▶ [GIVEN TEXT]

---

I finished watching Quantum of Solace a couple of nights back. And it was when James Bond finally caught the villain and said goodbye to the girl and the credits rolled up the screen that I realized that I could no longer avoid writing about the STPM. Things started two years ago had now come full circle with the movie. I couldn’t ignore those things, and I was by then sick of waking up from repeated nightmares of the STPM Math T paper. So here I sit: pen in mouth, screen on word processor, trying my best to relive - in paragraphs - a very personal hell that ended two or so weeks ago.
The story of a Malaysian public exam begins not with the first day you enter the exam hall, IC and exam slip and pencil-case clutched to your pounding chest; but in the moment you decide to sit for it. I can tell you that there are a hundred alternatives to taking one: some of my privileged friends jump ship (quite literally) onto the sandy beaches of Australia or New Zealand. Others run away to Singapore, that eternally kiasu land of the underperforming birth register. For the Form 6 student the decision to sit for the STPM is often a bitter one by the end of the year: all of us had had the opportunity to go somewhere – anywhere – and to carry on with our lives without ever sitting for another bloody Malaysian paper. But we made our choice and we picked that path. Or perhaps someone picked it for us.

---

▶ [SUPPLIED INFORMATION]

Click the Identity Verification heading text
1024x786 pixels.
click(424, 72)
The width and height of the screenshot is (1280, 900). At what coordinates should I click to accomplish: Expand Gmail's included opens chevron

---

▶ [WRITTEN REQUEST 1] In the STPM piece, what movie had the writer finished watching a couple of nights earlier?
▶ [WRITTEN REQUEST 2] Write the next part of the STPM piece, picking up right after its final sentence.
The data above is from a different source than the STPM piece.

▶ [FINAL ANSWER 1] Quantum of Solace.

▶ [FINAL ANSWER 2]
A person wiser than I am pointed out to me a long time ago that certain individuals lived their entire lives in the shelter of one institution or another. These were the people who would grow up under the shelter of school and would later skitter, when it was time, under the open sky the same way a rabbit might cross a meadow: fearful of the hawk and the eagle; fearful of death from above. The shelters that would invariably follow would be predictable and safe: the University, the Company, eventually the Retirement Plan, sometimes the Hospice. Form 6 was a way to stretch the first shelter, and stretch it I did.
The STPM is tough. Some say that it is the third hardest pre-U examination on the planet, though I cannot find any evidence that actually proves this. (Most of it is I think nothing more than hearsay, passed on in kopitiams and Internet forums. There's a thread on a student forum somewhere that eventually spirals into a heated rhetorical discussion on why the education system sucks and why our keris-weilding education minister should be fired. Very Malaysian. Yes). But the STPM is hard, I'll grant it that. But it's also public, and it is free, and you cannot really argue with free.
There is something inexorably sad about a Malaysian public exam. Thousands of our students go through them every year, but very few talk about it in gatherings beyond the uncomfortable shrug and a singular wave of hand. Our newspapers are comfortable with writing about the success stories, the girls and the boys who achieve ever-escalating numbers of A1s and A+s. We are happy to indulge ourselves in newspaper ads advertising 'the secrets to success' for students, filled with glowing pictures of parent and child and some equally glowing statement (eg: Student Success Program has enabled my darling Tiffany to score straight As for her UPSR/PMR/SPM! Thank you so much Student Success Program!). We also have television ads selling us 'exam grade' stationary, acted out by bookish smart-looking students who jump in the air with pencils and erasers clutched in their hands, or who look up from an exam paper and flash us a megawatt smile and a thumbs-up. Which is really, totally, surreal.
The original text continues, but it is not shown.